# linux install in VM has no lan



## Fitseries3 (Jun 16, 2010)

not sure exactly what to say here.

im running a F@H distro thats very minimal in VMware WS.

it only supports 8cores so im running 2 VMs

VM0 runs fine. no problems.

VM1 runs fine but has no lan. 

i've tried changing the options in VMware and nothing seems to solve it. 

i cant reinstall per say, VM1 is a clone of VM0 but has the F@H config file changed to machine ID=2

any help would be appreciated however i realize not many people here will know what to say.


----------



## W1zzard (Jun 16, 2010)

you are using the bridged vmware adapter ? with dynamic ips ?

check /var/log/messages and the dmesg, ifconfig commands for clues


----------



## Fitseries3 (Jun 16, 2010)

ifconfig says only loopback is active.

dmesg displays that eth0 is intel pro e1000 but its still not active 

bridged yes. dynamic yes.


----------



## W1zzard (Jun 16, 2010)

ifup eth0


----------



## Fitseries3 (Jun 16, 2010)

wont let me do ifup but i found that eth0 was renamed to eth1 so i did ifconfig eth1 192.168.1.130

ran ifconfig again and it shows eth1 active but when i run ping to any address it says its unreachable.


----------



## Fitseries3 (Jun 16, 2010)

hm... will let me ping any local address but cant connect to internet

the other VM is setup identical and it has full net access.


----------



## Easy Rhino (Jun 16, 2010)

as wiz said it is most likely your VM set eth to NAT instead of bridged. if you have a config file look for it there.


----------



## Fitseries3 (Jun 16, 2010)

i ended up just deleting the machine and creating a new one. 

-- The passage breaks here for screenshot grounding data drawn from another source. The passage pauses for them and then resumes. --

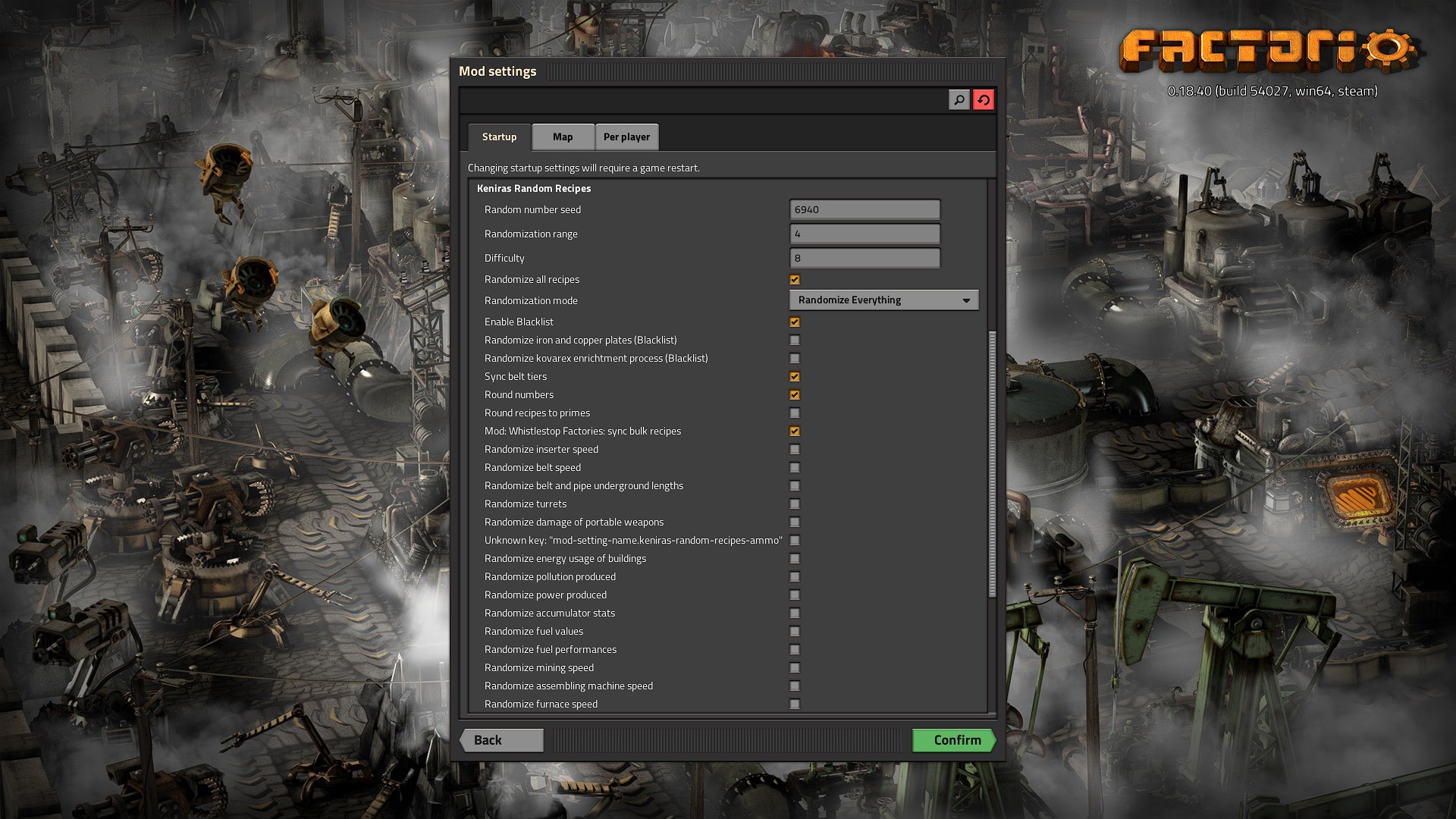Image resolution: width=1456 pixels, height=819 pixels.
Task: Toggle the Sync belt tiers checkbox
Action: tap(795, 376)
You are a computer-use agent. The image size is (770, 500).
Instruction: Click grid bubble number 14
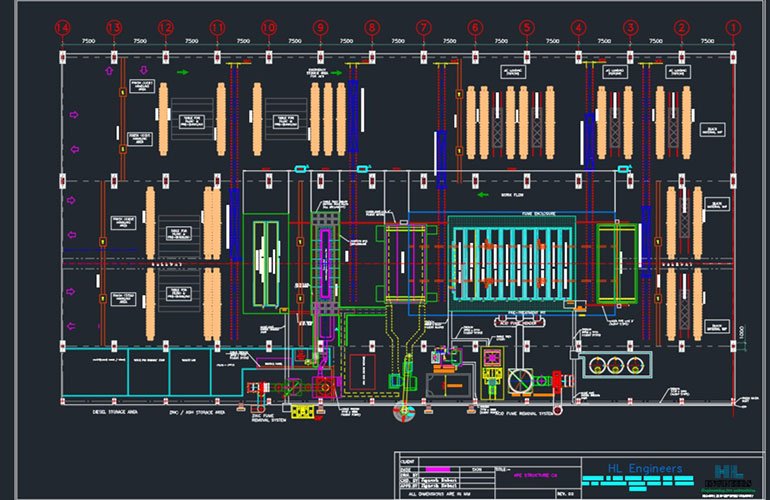point(62,27)
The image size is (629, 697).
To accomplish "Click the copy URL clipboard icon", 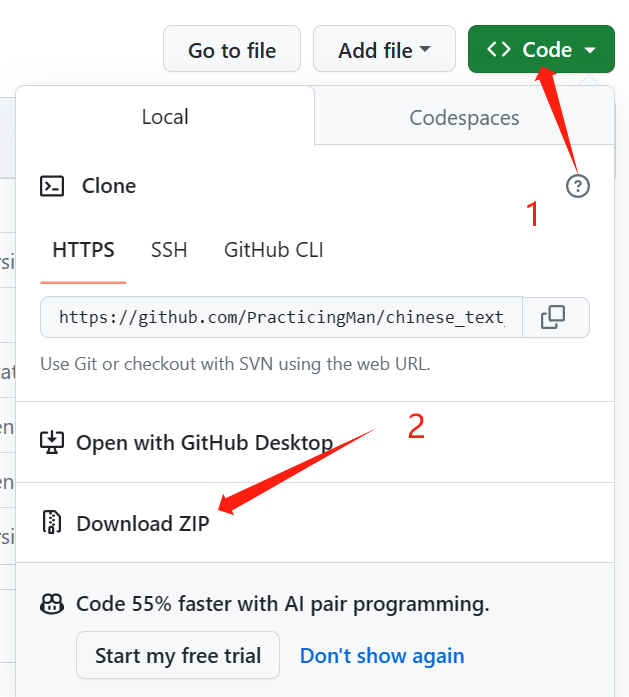I will click(x=553, y=317).
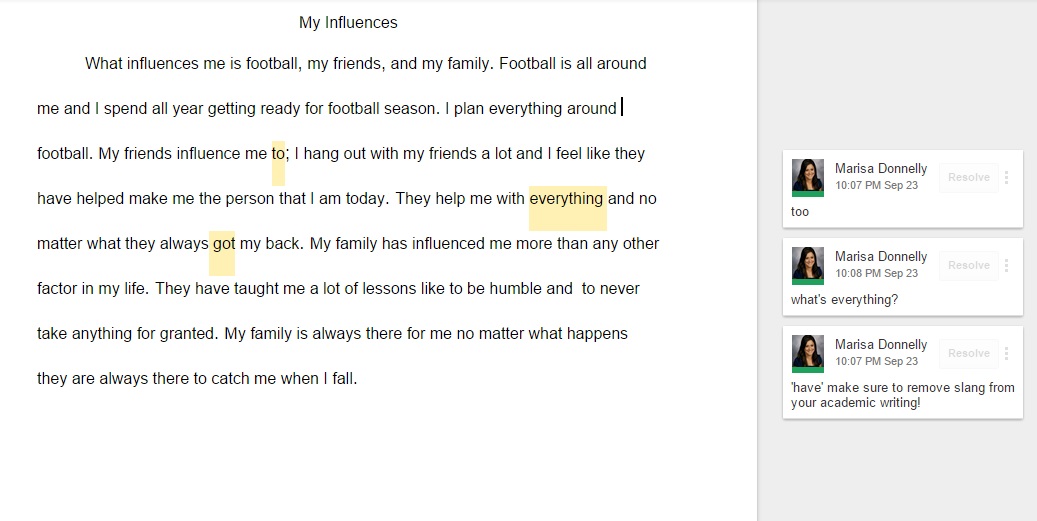Open the three-dot menu on the "too" comment
This screenshot has height=521, width=1037.
pos(1006,178)
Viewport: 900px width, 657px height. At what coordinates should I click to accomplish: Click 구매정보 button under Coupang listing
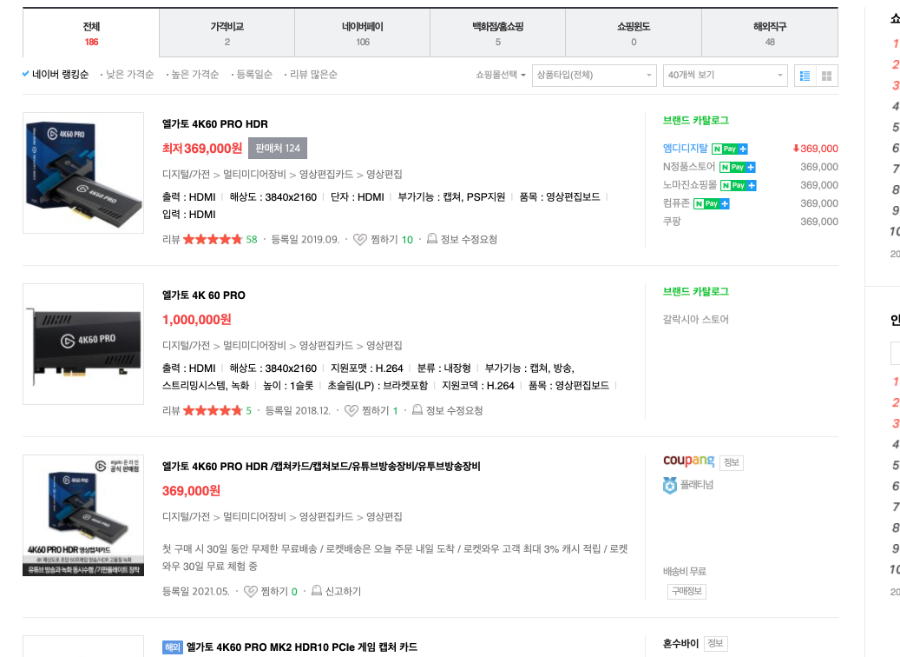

works fine now so i guess something was just bugged.


----------



## Easy Rhino (Jun 16, 2010)

is it a pre-made VM where you just have to fire it up or did you go through the settings manually?


----------



## Fitseries3 (Jun 16, 2010)

premade.

http://www.evga.com/forums/tm.aspx?m=187308


----------



## Easy Rhino (Jun 16, 2010)

oh duh, i see the FAH pic. strange i always thought it was set to bridged automatically.


----------